Brexit e corsa all’oro: ecco i probabili scenari

Antonio Atte

17/06/2016

La Brexit fa salire la febbre dell’oro: ormai è corsa ai beni rifugio. Ecco cosa potrebbe succedere dopo il voto del 23 giugno.

Brexit e corsa all’oro: ecco i probabili scenari

Il referendum della Brexit del prossimo 23 giugno, con l’eventualità che Londra possa dire addio all’Unione europea, rientra senza dubbio tra i principali fattori di incertezza che stanno determinando la corsa all’oro degli ultimi tempi.

Ieri il metallo ha sforato la barriera dei 1.300 dollari l’oncia, arrivando a toccare i massimi da due anni. La vetta raggiunta sul mercato Spot di Londra è stata 1.315,55 $, poi si è assistito a un calo delle quotazioni, ritornate sotto i 1.290 dollari. Ma fino al voto di giovedì prossimo il rally dell’oro dovrebbe proseguire, assicurano gli esperti.

E chi pensa che il clima di instabilità sui mercati sia destinato ad esaurirsi subito dopo il voto sulla Brexit si sbaglia di grosso. Il divorzio del Regno Unito dalla Ue si consumerà nell’arco di minimo due anni: questo ovviamente contribuirà a destabilizzare ancora i mercati internazionali e a far salire ulteriormente i prezzi.

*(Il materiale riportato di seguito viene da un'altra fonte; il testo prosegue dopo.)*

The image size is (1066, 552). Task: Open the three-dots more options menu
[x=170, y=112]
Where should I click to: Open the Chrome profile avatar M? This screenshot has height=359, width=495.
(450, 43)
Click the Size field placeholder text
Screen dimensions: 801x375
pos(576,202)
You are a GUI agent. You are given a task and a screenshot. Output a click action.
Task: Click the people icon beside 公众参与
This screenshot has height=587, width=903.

Brexit: lo scenario in caso di voto contrario

In uno scenario sempre più improntato alla corsa verso i beni rifugio e alla fuga dal rischio (il petrolio ieri ha raggiunto i minimi da tre mesi, registrando un ribasso del 3%), la febbre dell’oro potrebbe trovare nuova verve anche in caso di voto contrario alla Brexit.

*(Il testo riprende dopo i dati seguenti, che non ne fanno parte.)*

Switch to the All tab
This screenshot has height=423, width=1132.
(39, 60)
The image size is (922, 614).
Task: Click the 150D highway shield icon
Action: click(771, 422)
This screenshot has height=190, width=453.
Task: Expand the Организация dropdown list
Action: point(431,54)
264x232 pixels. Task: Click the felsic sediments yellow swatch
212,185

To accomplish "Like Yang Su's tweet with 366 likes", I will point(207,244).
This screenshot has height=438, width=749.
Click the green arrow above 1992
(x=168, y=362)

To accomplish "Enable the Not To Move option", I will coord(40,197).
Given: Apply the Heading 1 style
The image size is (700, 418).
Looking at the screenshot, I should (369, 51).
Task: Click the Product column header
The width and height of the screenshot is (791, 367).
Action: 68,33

Con l’uscita del Regno Unito dalla Gran Bretagna, stando al parere di Hsbc, l’oro raggiungerebbe i 1.400 dollari. Se a prevalere sarà il No, il prezzo calerebbe a 1.200 dollari l’oncia. Ma a questo punto sarebbero nuovi fattori esterni a sostenere la crescita del metallo, mitigandone il deprezzamento. Il driver principale, infatti, sono gli Stati Uniti.

Brexit ma non solo: gli effetti della Fed sul rally dell’oro

La decisione attendista della Federal Reserve sul rialzo dei tassi di interesse nel 2017 e 2018 - collegata alle preoccupazioni espresse dalla presidente Janet Yellen per quanto riguarda l’andamento dell’economia globale e le conseguenze di un’eventuale Brexit - ha dato una mano al rally del lingotto, così come la politica dei tassi sotto zero praticata dalle banche centrali.

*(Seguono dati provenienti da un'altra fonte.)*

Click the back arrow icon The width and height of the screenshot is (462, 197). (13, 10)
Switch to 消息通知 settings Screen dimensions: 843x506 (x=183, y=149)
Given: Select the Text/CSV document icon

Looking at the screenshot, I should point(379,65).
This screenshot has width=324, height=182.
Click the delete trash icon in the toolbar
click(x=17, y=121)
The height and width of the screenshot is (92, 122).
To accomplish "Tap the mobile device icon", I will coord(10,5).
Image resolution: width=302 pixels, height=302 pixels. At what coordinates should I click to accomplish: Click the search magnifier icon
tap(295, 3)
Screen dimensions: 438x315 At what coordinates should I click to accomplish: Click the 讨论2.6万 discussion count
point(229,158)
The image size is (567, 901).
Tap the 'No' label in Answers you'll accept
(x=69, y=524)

E’ bene ricordare, comunque, che anche le elezioni presidenziali USA che si terranno il prossimo novembre rappresentano un fattore di instabilità da non trascurare.

Brexit: la corsa ai beni rifugio

La parola d’ordine di questi tempi convulsi è qualità, dunque corsa ai beni rifugio. Ecco spiegata (oltre la già citata febbre dell’oro) la rincorsa ai titoli britannici - il cui rendimento decennale è sceso ai minimi storici prima di rimbalzare dopo la notizia dell’omicidio della deputata laburista anti-Brexit Cox -, ai titoli statunitensi e alle attività svizzere.

Ma a balzare agli occhi è soprattutto il movimento del Bund, che proprio qualche giorno fa è andato per la prima volta in terreno negativo anche sulla scadenza dei dieci anni, con un allargamento dei rendimenti dei Btp italiani da quelli del titolo di Stato tedesco.

Lo spread è tornato al livello dell’estate dello scorso anno, quando a tenere banco era la crisi ellenica e il voto sul memorandum della troika. Ieri era la Grexit a spaventare, oggi la Brexit.